L’Église dans sa sagesse maternelle nous propose de prêter une
attention particulière à tout ce qui peut refroidir et rouiller
notre cœur de croyant.
Les
tentations auxquelles nous sommes exposés sont nombreuses. Chacun
d’entre nous connaît les difficultés qu’il doit affronter. Et
il est triste de constater comment, face aux vicissitudes
quotidiennes, profitant de la souffrance et de l’insécurité, se
lèvent des voix qui ne savent que semer la méfiance. Si le fruit de
la foi est la charité, comme aimait le répéter Mère Térésa de
Calcutta, le fruit de la méfiance est l’apathie et la résignation
- méfiance, apathie et résignation, ces démons qui cautérisent et
paralysent l’âme du peuple croyant.
Le
Carême est un temps précieux pour débusquer ces dernières, ainsi
que d’autres tentations, et laisser notre cœur recommencer à
battre au rythme du cœur de Jésus. Trois expressions peuvent nous
aider à “réchauffer le cœur du croyant“ : Arrête-toi, regarde
et reviens.
Arrête-toi
un peu,
laisse cette agitation et cette course insensée qui remplit le cœur
de l’amertume de sentir que l’on n’arrive jamais à rien.

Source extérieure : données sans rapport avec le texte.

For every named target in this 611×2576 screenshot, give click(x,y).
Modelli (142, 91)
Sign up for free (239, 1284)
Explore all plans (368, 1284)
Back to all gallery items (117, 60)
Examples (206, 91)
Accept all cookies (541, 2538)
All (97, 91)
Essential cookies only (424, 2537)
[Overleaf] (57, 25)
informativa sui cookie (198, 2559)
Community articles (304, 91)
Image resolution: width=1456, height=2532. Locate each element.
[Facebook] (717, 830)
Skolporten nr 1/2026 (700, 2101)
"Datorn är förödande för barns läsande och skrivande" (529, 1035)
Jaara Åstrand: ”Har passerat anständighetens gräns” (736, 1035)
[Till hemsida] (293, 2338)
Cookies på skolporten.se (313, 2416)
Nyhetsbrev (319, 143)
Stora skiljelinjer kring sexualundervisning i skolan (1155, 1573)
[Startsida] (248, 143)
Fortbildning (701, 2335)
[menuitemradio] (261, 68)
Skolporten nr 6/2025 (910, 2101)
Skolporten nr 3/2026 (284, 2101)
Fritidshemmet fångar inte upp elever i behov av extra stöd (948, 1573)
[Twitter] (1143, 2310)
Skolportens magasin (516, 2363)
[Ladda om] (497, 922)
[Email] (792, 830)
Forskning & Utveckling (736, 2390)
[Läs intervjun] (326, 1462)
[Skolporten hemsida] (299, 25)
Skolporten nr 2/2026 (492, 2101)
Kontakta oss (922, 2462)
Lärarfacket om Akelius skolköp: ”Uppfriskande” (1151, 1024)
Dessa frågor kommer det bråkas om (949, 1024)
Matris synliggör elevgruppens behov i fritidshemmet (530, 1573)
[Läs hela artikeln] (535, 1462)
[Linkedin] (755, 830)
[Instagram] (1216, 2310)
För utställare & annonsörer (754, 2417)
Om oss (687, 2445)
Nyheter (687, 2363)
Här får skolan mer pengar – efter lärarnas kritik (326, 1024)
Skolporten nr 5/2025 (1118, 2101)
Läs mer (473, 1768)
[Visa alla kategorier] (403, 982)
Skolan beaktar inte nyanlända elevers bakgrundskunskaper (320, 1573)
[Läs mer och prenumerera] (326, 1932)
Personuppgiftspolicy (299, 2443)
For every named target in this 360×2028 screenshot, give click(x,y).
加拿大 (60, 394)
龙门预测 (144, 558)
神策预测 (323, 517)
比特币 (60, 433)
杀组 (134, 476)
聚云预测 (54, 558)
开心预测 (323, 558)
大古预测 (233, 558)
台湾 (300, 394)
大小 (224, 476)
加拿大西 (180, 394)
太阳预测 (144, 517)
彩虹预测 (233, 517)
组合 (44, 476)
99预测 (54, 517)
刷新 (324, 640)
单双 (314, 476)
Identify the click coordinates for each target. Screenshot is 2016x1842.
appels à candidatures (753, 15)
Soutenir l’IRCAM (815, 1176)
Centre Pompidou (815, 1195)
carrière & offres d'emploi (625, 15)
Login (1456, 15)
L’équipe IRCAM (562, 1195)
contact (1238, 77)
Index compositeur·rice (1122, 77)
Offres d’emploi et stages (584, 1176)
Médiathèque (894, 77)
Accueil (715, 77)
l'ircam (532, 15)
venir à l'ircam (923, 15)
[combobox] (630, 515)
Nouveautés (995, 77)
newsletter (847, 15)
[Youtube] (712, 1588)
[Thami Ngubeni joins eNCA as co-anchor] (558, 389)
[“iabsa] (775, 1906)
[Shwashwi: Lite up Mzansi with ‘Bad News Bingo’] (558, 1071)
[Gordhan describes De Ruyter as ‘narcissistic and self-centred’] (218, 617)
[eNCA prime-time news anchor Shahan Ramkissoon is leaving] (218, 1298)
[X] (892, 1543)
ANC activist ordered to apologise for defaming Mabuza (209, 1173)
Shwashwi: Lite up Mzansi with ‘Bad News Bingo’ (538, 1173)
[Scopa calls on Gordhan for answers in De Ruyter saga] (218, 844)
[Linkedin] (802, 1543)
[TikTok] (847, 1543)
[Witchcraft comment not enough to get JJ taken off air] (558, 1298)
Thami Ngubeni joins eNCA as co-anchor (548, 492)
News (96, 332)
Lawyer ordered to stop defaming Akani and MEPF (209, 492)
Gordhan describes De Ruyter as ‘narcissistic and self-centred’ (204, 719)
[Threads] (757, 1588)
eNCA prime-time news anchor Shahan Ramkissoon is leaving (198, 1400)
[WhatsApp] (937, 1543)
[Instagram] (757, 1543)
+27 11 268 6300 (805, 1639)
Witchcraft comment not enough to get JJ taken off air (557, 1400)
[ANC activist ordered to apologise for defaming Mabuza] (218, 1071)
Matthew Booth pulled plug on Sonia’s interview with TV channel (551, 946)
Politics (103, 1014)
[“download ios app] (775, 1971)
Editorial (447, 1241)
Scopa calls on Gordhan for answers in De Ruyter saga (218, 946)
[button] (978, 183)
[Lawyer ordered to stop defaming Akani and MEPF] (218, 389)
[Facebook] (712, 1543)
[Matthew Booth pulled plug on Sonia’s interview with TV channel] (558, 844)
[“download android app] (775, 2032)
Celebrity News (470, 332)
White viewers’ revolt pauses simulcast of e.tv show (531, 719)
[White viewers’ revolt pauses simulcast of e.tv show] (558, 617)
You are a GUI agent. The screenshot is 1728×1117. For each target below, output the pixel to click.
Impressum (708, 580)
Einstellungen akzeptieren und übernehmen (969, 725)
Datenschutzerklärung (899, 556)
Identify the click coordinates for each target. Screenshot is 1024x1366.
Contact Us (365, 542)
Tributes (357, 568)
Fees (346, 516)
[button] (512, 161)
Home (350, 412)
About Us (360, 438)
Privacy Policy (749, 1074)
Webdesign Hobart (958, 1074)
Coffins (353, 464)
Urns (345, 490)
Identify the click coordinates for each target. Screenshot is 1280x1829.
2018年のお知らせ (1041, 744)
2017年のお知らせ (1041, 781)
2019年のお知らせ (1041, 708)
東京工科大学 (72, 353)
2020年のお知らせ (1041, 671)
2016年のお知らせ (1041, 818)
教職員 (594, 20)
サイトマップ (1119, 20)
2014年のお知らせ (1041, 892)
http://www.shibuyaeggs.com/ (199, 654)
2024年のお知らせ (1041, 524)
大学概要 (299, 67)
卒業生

Arrête-toi, laisse cette injonction à vivre en accéléré qui
disperse, divise, et finit par détruire le temps de la famille, le
temps de l’amitié, le temps des enfants, le temps des
grands-parents, le temps de la gratuité, le temps de Dieu…
Arrête-toi
un peu et
ne cède plus à la nécessité d’apparaître et d’être vu par
tous, d’être continuellement à “l’affiche ” - ce qui fait
oublier la valeur de l’intimité et du recueillement.
Arrête-toi
un peu et
ne cède pas au regard hautain, au commentaire fugace et méprisant
qui naît de l’oubli de la tendresse, de la compassion, et du
respect dans la rencontre des autres, en particulier de ceux qui sont
vulnérables, blessés et même de ceux qui sont empêtrés dans le
péché et l’erreur.
Arrête-toi
un peu et
ne cède pas à l’obsession de vouloir tout contrôler, tout
savoir, tout dévaster, qui naît de l’oubli de la gratitude face
au don de la vie et à tant de biens reçus.
Arrête-toi
un peu et
ne te laisse pas envahir par le bruit assourdissant qui atrophie et
étourdit nos oreilles, et qui nous fait oublier le pouvoir fécond
et créateur du silence.
Arrête-toi
un peu et
ne cède pas à cette attitude favorisant les sentiments stériles
qui surgissent de l’enfermement et de l’apitoiement sur soi-même,
et qui font oublier d’aller à rencontre des autres pour partager
les fardeaux et les souffrances.
Arrête-toi et
ne cède pas à la vacuité de ce qui est immédiat, momentané et
éphémère, et qui nous prive de nos racines, de nos liens, de la
valeur des parcours et du fait de nous savoir toujours en chemin.
Arrête-toi, pour
regarder et contempler !
Regarde les
signes qui empêchent d’éteindre la charité, qui maintiennent
vive la flamme de la foi et de l’espérance, tous ces visages
vivants de la tendresse et de la bonté de Dieu, qui agit au milieu
de nous.
Regarde le
visage de nos familles qui continuent à miser, jour après jour,
pour aller de l’avant dans la vie et qui, entre les contraintes et
les difficultés, ne cessent pas de tout tenter pour faire de leur
maison une école de l’amour.
Regarde les
visages interpellant de nos enfants et des jeunes, porteurs d’avenir
et d’espérance, porteurs d’un potentiel qui exige dévouement et
protection. Ils sont germes vivants de l’amour et de la vie, qui se
fraient toujours un passage au milieu de nos calculs mesquins et
égoïstes.
Regarde les
visages de nos anciens, marqués par le passage du temps :
visages porteurs de la mémoire vivante de nos peuples, visages de la
sagesse agissante de Dieu.
Regarde les
visages de nos malades et de tous ceux qui s’en occupent - visages
qui, dans leur vulnérabilité et dans leur service, nous rappellent
que la valeur de chaque personne ne peut jamais être réduite à une
question de calcul ou d’utilité.
Regarde les
visages contrits de tous ceux qui cherchent à corriger leurs erreurs
et leurs fautes et qui, dans leurs misères et leurs maux, luttent
pour transformer les situations et aller de l’avant.
Regarde
et contemple le
visage de l’Amour Crucifié qui aujourd’hui, sur la Croix,
continue d’être porteur d’espérance, main tendue à ceux qui se
sentent crucifiés, qui font l’expérience dans leur vie du poids
de leurs échecs, de leurs désenchantements, de leurs déceptions.
Regarde
et contemple le
visage concret du Christ crucifié, par amour de tous sans exclusion.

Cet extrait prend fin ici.